═════ SUPPLIED PASSAGE ═════

50/50 Custody in Wisconsin
50/50 custody orders maximize a child's time with both parents
50/50 child custody is when parents equally share physical custody of their children. While no two joint custody situations are ever exactly the same, they try to maximize the time the child has with each parent. The specifics of a 50/50 joint custody schedule depends on the work of the parents, the relationship they have with their children and the ages of the children themselves.
Joint Physical Placement
Joint physical custody (also known as 50/50 placement) refers to where the child is living at a given time as opposed to who has decision-making ability over the child (legal custody). Sometimes referred to as joint physical care, joint physical custody allows the child to frequently live in the home of each parent. In order for joint physical custody to exist, both parents will need to agree on a placement schedule with the approval of the family courts.
Joint physical custody is an extremely popular custody option because it gives the child much more time with each parent.

═════

_DIRECTIONS:_
A – In the text on 50/50 custody in Wisconsin, what must happen for joint physical custody to exist?
B – Continue the Wisconsin 50/50 custody text from its last sentence.
The listing comes from a separate source and is unrelated to the Wisconsin custody text.

═════ INPUT DATA ═════

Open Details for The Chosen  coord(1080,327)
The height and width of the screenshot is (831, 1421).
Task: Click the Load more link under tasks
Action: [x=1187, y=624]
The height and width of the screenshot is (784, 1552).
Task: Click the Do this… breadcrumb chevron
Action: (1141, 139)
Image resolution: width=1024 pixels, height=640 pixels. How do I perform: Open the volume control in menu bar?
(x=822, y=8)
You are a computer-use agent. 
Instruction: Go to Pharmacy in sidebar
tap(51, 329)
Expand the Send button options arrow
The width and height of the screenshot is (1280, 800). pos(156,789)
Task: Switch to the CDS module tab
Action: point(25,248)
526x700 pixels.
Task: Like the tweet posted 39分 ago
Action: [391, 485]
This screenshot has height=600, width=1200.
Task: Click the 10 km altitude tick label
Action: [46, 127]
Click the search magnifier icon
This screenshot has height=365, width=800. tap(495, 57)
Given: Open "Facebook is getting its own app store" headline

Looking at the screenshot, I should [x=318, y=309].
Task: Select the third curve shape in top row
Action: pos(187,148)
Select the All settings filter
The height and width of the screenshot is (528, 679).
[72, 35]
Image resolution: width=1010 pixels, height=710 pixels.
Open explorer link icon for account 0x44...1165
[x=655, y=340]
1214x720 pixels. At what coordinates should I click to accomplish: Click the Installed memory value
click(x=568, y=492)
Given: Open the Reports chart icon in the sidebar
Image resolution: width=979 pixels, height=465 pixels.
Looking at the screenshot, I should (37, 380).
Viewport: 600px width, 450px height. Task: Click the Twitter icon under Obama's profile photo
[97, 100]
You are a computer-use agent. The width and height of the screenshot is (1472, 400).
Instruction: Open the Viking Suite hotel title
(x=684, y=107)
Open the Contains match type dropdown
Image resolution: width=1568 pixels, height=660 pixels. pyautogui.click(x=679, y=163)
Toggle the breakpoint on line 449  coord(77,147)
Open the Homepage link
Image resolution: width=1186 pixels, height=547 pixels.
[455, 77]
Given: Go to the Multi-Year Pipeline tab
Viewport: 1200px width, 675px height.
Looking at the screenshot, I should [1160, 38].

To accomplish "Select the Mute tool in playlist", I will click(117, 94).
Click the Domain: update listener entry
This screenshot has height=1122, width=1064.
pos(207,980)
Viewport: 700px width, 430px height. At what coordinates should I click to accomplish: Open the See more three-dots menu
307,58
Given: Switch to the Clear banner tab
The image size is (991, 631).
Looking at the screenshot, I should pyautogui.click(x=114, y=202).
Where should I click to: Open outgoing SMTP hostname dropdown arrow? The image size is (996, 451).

═════

_ANSWER LIST:_
A – Both parents must agree on a placement schedule, with the approval of the family courts.

B –
Although joint physical custody allows both parents to play equal roles in their child's life, it doesn't necessarily mean exactly 50/50 placement time. The court does not clearly define a required amount of time for each parent to spend, and instead looks to maximize time with both parents.
Joint Legal Custody
Joint legal custody is another form of shared parenting, this time with the emphasis being on shared decision making over the child. Examples of decisions parents could make together with joint legal custody include: religious upbringing, school system, and extracurricular activities they want their child to participate in. In addition to decision-making, it grants each parent the right to access legal and medical records whenever necessary.
All of the rights for joint legal custody fall under “major decisions.” Simple decisions that come up in the child's day-to-day life, like what to pack for lunch or bed time, can be made without consulting the other parent. These small, non-major decisions lie in the hands of whichever parent has custody at the time it needs to be made. This includes emergencies, such as a parent needing to take the child to the emergency room.